What the task asks:
Where a record contains a picture, omit it; otherwise reproduce the listing exactly.

--- Source material Enclosed Below ---

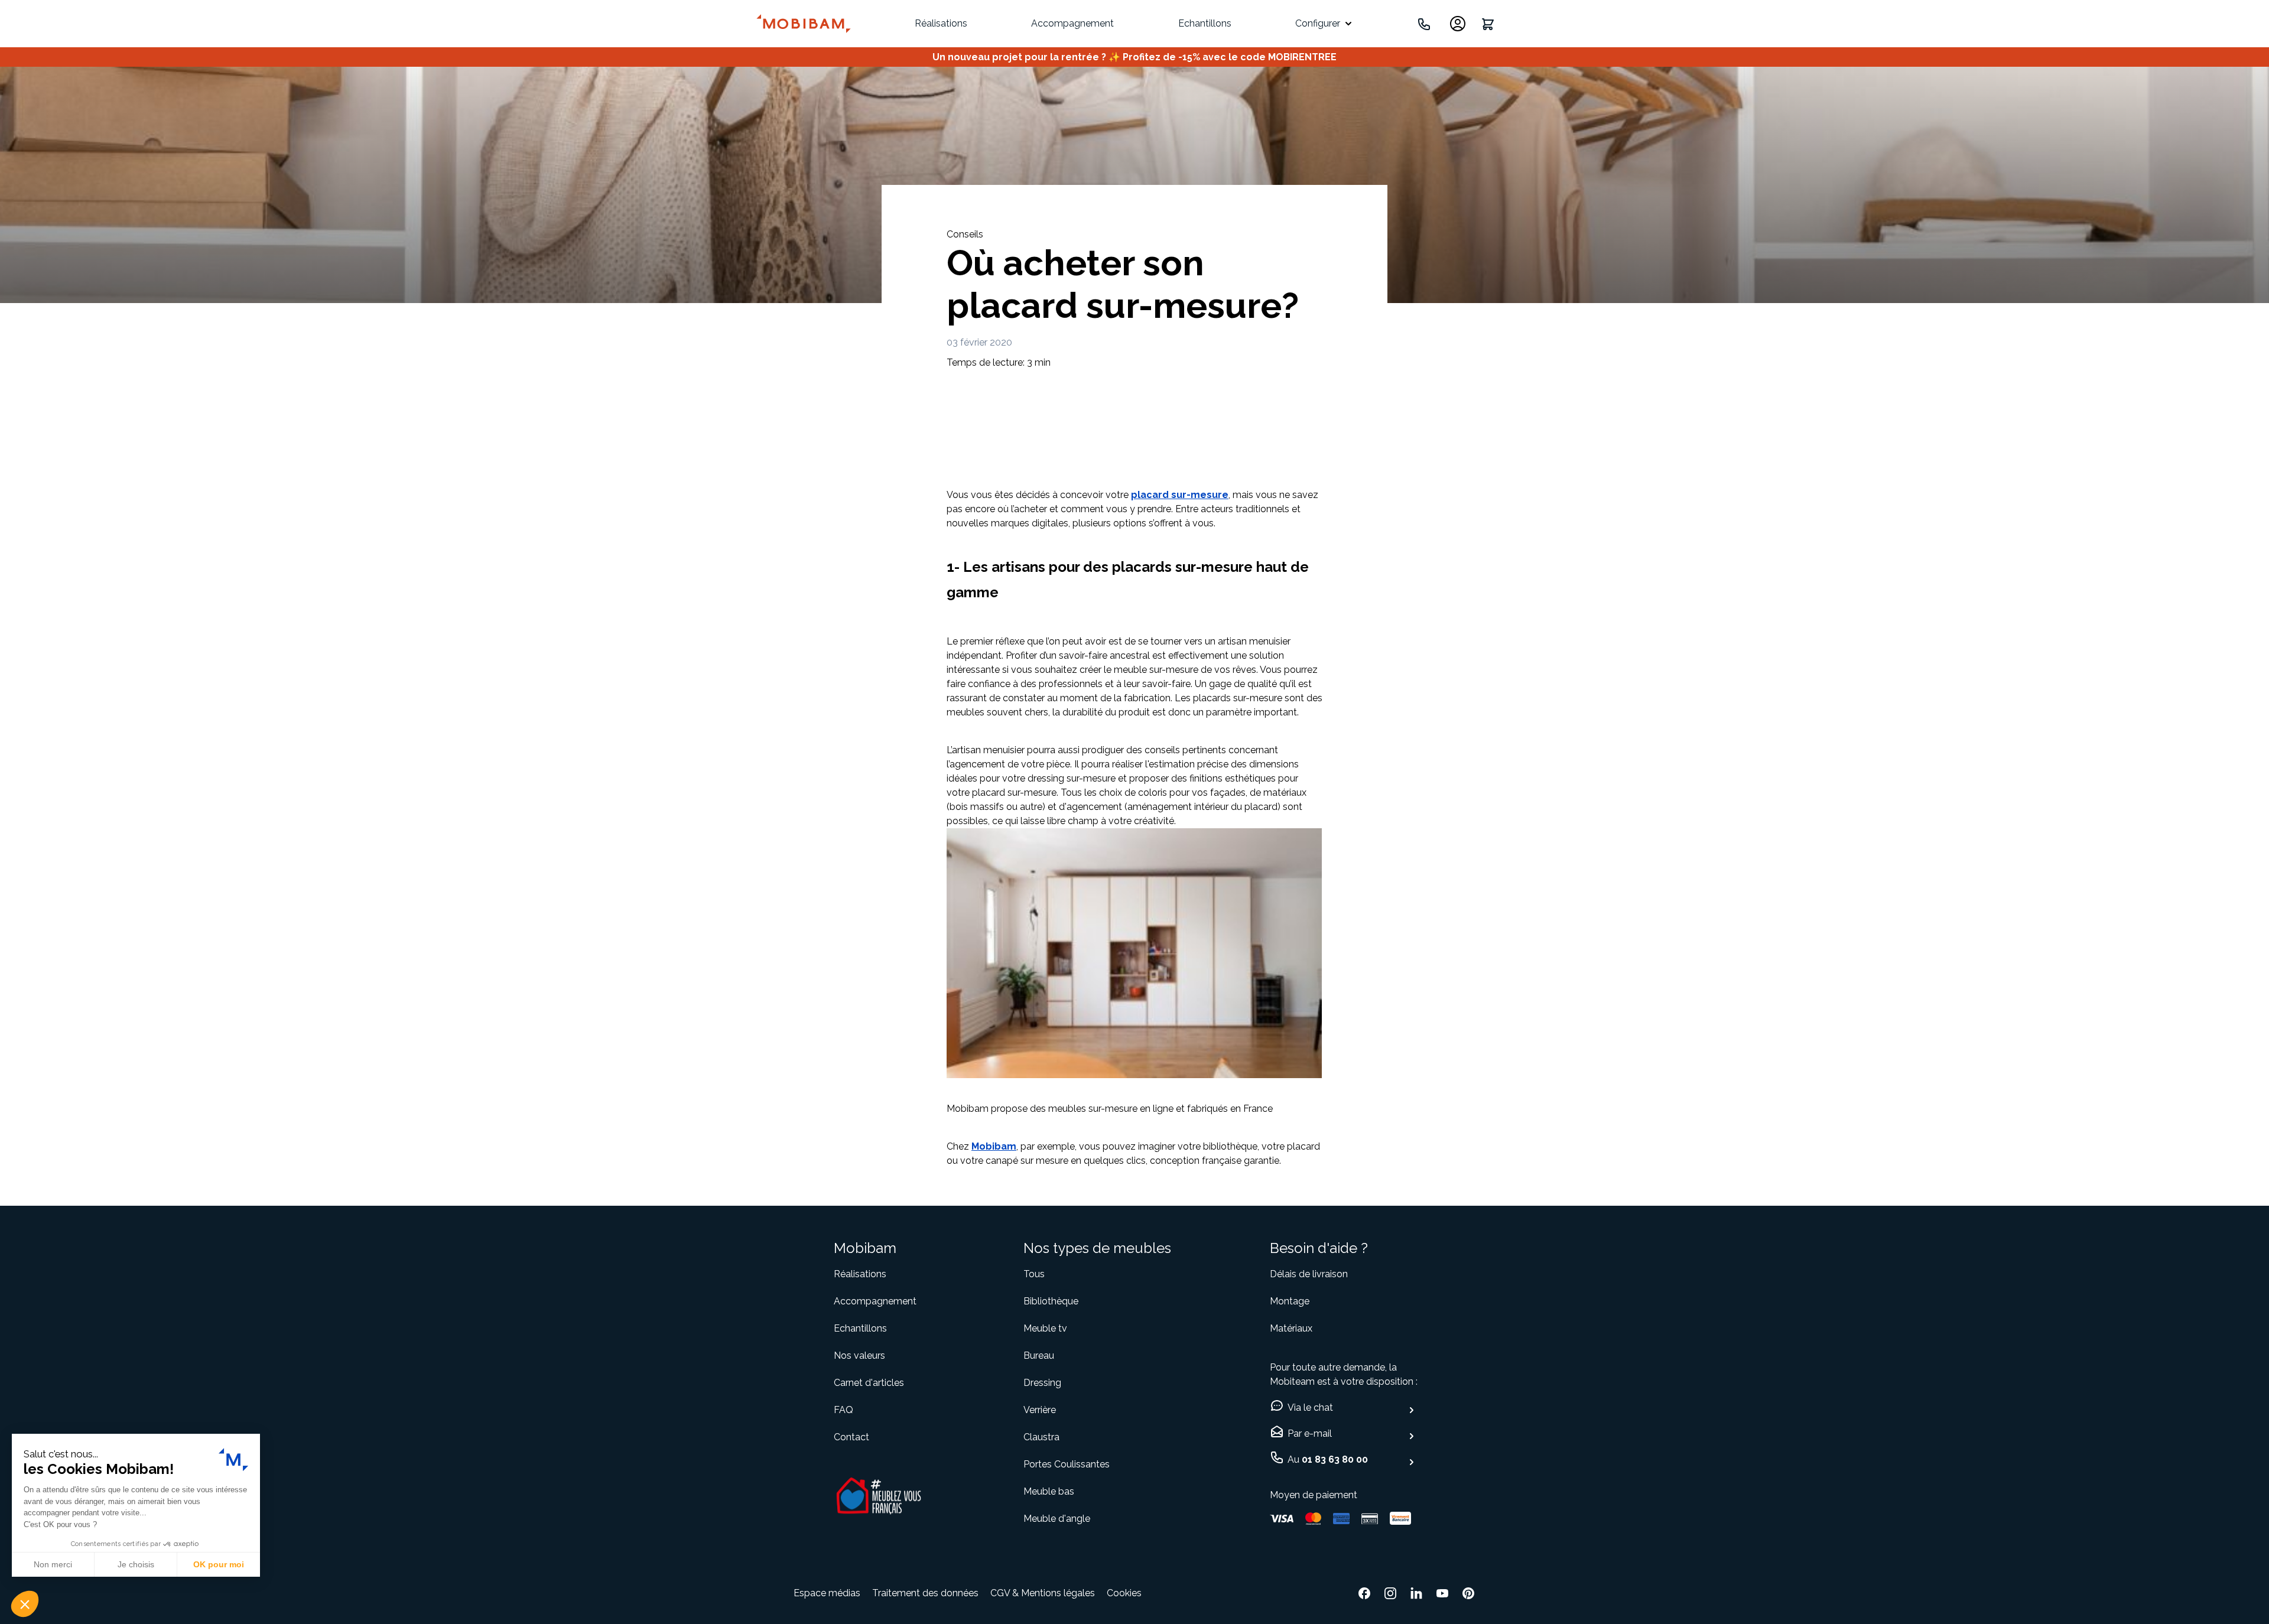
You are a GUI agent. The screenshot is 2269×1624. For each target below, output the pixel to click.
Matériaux (1291, 1328)
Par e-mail (1310, 1433)
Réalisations (941, 23)
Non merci (53, 1564)
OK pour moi (218, 1564)
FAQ (843, 1409)
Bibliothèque (1050, 1301)
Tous (1034, 1274)
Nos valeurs (859, 1355)
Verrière (1039, 1409)
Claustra (1041, 1437)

--- End of Enclosed Source material ---

Result:
You are a GUI agent. The screenshot is 2269×1624. For each target below, output the pixel to click.
Matériaux (1291, 1328)
Par e-mail (1310, 1433)
Réalisations (941, 23)
Non merci (53, 1564)
OK pour moi (218, 1564)
FAQ (843, 1409)
Bibliothèque (1050, 1301)
Tous (1034, 1274)
Nos valeurs (859, 1355)
Verrière (1039, 1409)
Claustra (1041, 1437)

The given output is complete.